Could you print the full listing below, keeping each line identical?

══════════════════════════════

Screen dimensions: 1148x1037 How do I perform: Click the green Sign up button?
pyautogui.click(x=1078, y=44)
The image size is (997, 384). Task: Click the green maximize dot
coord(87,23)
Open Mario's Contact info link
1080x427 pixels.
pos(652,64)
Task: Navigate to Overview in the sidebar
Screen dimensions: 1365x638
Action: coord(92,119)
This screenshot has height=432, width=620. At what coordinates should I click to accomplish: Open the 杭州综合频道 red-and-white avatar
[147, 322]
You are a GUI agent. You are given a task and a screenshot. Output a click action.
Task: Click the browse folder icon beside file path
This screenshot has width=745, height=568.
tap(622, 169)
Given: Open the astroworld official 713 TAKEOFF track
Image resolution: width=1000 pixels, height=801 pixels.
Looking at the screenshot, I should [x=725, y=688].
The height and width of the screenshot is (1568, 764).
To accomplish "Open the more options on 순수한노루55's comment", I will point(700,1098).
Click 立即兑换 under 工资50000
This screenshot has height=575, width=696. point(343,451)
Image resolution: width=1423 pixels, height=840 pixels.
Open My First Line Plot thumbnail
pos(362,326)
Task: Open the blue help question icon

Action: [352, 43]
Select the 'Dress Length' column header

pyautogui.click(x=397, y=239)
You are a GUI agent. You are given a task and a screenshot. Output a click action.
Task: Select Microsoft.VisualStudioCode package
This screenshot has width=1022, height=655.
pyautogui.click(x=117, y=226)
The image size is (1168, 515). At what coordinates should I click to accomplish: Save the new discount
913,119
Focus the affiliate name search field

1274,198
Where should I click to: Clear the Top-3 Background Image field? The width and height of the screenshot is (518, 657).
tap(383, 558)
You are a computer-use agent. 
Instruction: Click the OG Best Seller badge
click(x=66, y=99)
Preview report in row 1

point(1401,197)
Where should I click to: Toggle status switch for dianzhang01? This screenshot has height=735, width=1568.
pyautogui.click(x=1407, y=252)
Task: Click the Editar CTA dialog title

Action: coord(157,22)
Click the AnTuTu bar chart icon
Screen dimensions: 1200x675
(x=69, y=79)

══════════════════════════════

RESPONSE:
Screen dimensions: 1148x1037 How do I perform: Click the green Sign up button?
pyautogui.click(x=1078, y=44)
The image size is (997, 384). Task: Click the green maximize dot
coord(87,23)
Open Mario's Contact info link
1080x427 pixels.
pos(652,64)
Task: Navigate to Overview in the sidebar
Screen dimensions: 1365x638
Action: coord(92,119)
This screenshot has height=432, width=620. At what coordinates should I click to accomplish: Open the 杭州综合频道 red-and-white avatar
[147, 322]
You are a GUI agent. You are given a task and a screenshot. Output a click action.
Task: Click the browse folder icon beside file path
This screenshot has width=745, height=568.
tap(622, 169)
Given: Open the astroworld official 713 TAKEOFF track
Image resolution: width=1000 pixels, height=801 pixels.
Looking at the screenshot, I should [x=725, y=688].
The height and width of the screenshot is (1568, 764).
To accomplish "Open the more options on 순수한노루55's comment", I will point(700,1098).
Click 立即兑换 under 工资50000
This screenshot has height=575, width=696. point(343,451)
Image resolution: width=1423 pixels, height=840 pixels.
Open My First Line Plot thumbnail
pos(362,326)
Task: Open the blue help question icon

Action: [352, 43]
Select the 'Dress Length' column header

pyautogui.click(x=397, y=239)
You are a GUI agent. You are given a task and a screenshot. Output a click action.
Task: Select Microsoft.VisualStudioCode package
This screenshot has width=1022, height=655.
pyautogui.click(x=117, y=226)
The image size is (1168, 515). At what coordinates should I click to accomplish: Save the new discount
913,119
Focus the affiliate name search field

1274,198
Where should I click to: Clear the Top-3 Background Image field? The width and height of the screenshot is (518, 657).
tap(383, 558)
You are a computer-use agent. 
Instruction: Click the OG Best Seller badge
click(x=66, y=99)
Preview report in row 1

point(1401,197)
Where should I click to: Toggle status switch for dianzhang01? This screenshot has height=735, width=1568.
pyautogui.click(x=1407, y=252)
Task: Click the Editar CTA dialog title

Action: coord(157,22)
Click the AnTuTu bar chart icon
Screen dimensions: 1200x675
(x=69, y=79)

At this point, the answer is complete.